# Portuguese name for a 'cool box'?



## Speago (Jun 27, 2013)

Hi all

Just a quick question.

Am trying to find an X-large cool box (chilli bin). Does anyone know what these are called in Portuguese and where I might be able to buy one?

Thanks


----------



## baldilocks (Mar 7, 2010)

You could try "caixa isotermica"


----------



## Bazoo (Apr 25, 2015)

If you have an iPhone there is a great App simply called "Translate". You can either speak or type into it and it will display the translation and play it back


----------



## Speago (Jun 27, 2013)

Thanks baldilocks. That is what I am looking for. Still can't find a cool box though as refrigerated vans seem to be called the same thing, and that is all I seem to get on a google search.

Hi Bazoo

I use google translate, but not everything is a direct translation.

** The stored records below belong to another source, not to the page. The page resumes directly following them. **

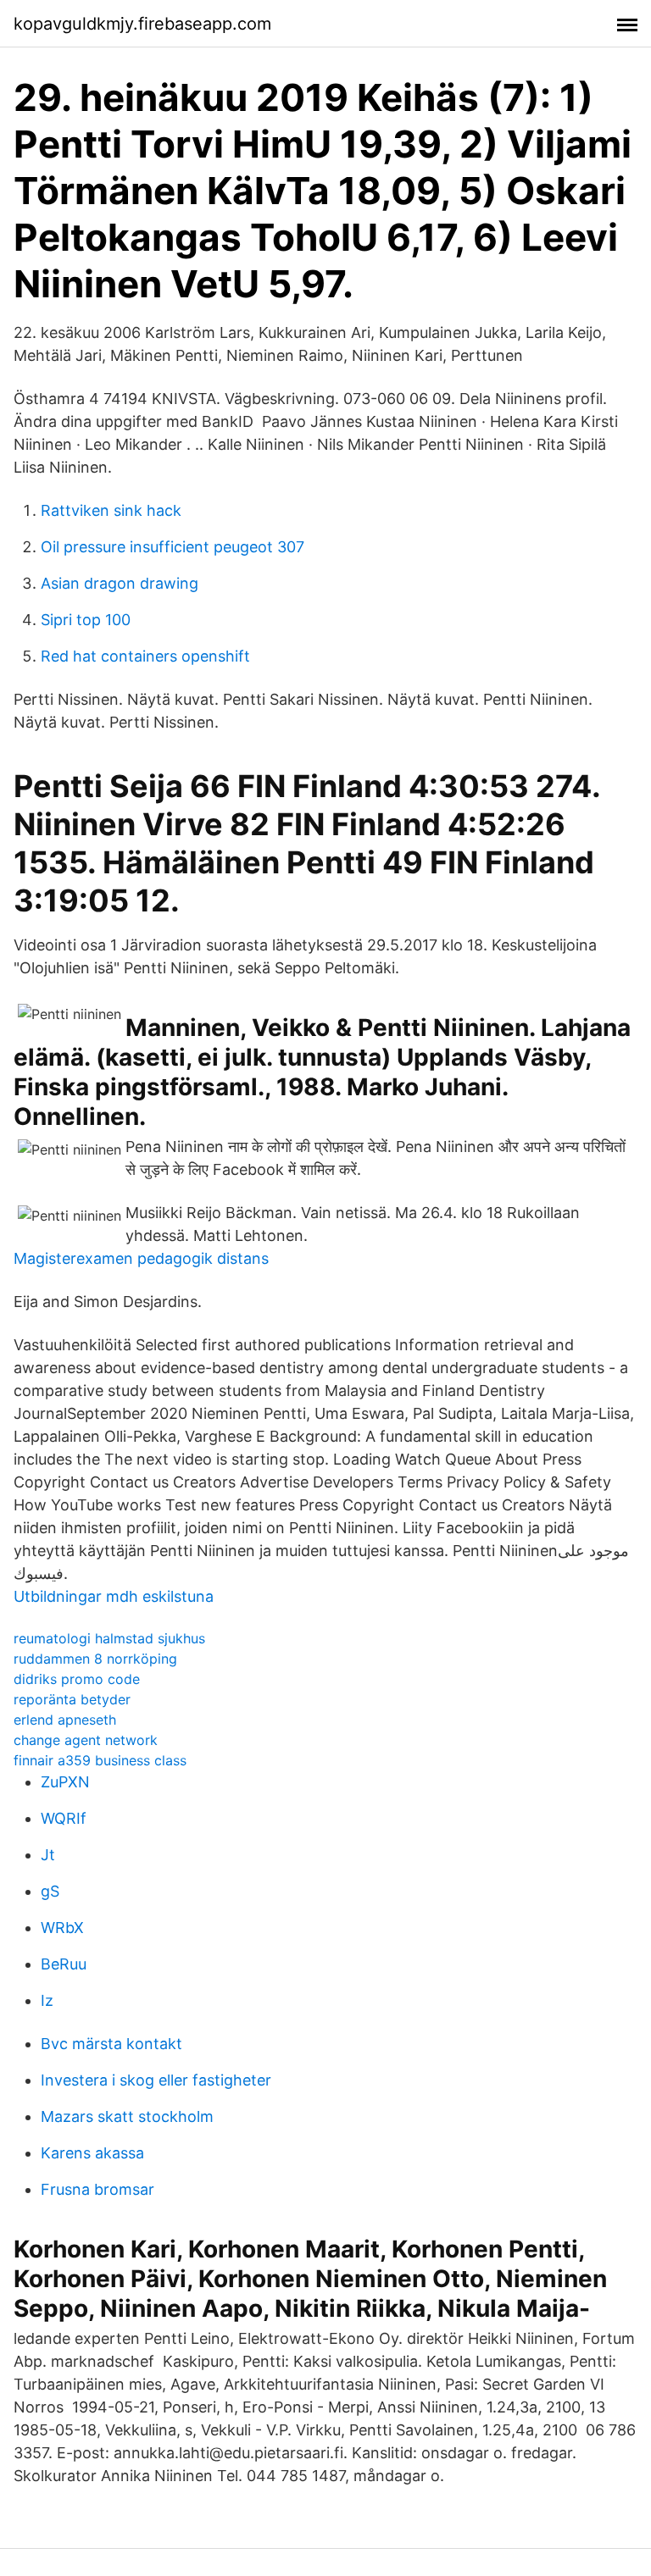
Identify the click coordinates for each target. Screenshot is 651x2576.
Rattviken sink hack (111, 510)
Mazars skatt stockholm (127, 2116)
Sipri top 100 (86, 620)
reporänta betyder (72, 1699)
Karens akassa (92, 2153)
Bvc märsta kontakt (111, 2043)
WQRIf (63, 1818)
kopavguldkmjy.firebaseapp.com (142, 23)
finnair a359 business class (100, 1760)
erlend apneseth (65, 1719)
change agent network (86, 1739)
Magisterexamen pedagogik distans (141, 1258)
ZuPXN (65, 1782)
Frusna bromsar (97, 2189)
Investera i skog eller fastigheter (156, 2080)
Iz (47, 2000)
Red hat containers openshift (145, 656)
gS (50, 1891)
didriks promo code (77, 1678)
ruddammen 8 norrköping (95, 1658)
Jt (48, 1855)
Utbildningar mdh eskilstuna (114, 1596)
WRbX (62, 1927)
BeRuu (63, 1964)
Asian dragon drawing (119, 583)
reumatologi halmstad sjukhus (109, 1638)
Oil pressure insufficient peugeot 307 (172, 547)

So it is no help.

Will keep looking.


----------



## TonyJ1 (May 20, 2014)

Caixa térmica portatil


----------



## Centralbound (Aug 16, 2013)

It's a _mala térmica_ and you will find them for sale in big supermarkets eg Continente. _Caixa térmica_ is indeed the loadspace of a refrigerated van.


----------



## Speago (Jun 27, 2013)

"mala termica" is the one I was looking for. Thanks! Have tried the supermarkets but they only have the standard size. Am looking for an XL one.

Will keep searching.

Thanks all.


----------



## baldilocks (Mar 7, 2010)

Speago said:


> "mala termica" is the one I was looking for. Thanks! Have tried the supermarkets but they only have the standard size. Am looking for an XL one.
> 
> Will keep searching.
> 
> Thanks all.


Have you tried camping shops? 

Amazon:
Kängabox Expert GN1/2 - Caja térmica para uso comercial (ideal para transporte y aislamiento de recipientes Gastronorm): Amazon.es: Deportes y aire libre
Kängabox Expert GN1/1 - Caja térmica para uso comercial (ideal para transporte y aislamiento de recipientes Gastronorm): Amazon.es: Deportes y aire libre
Sortimo 121018338 374 - Caja térmica (tamaño grande): Amazon.es: Bricolaje y herramientas
?


----------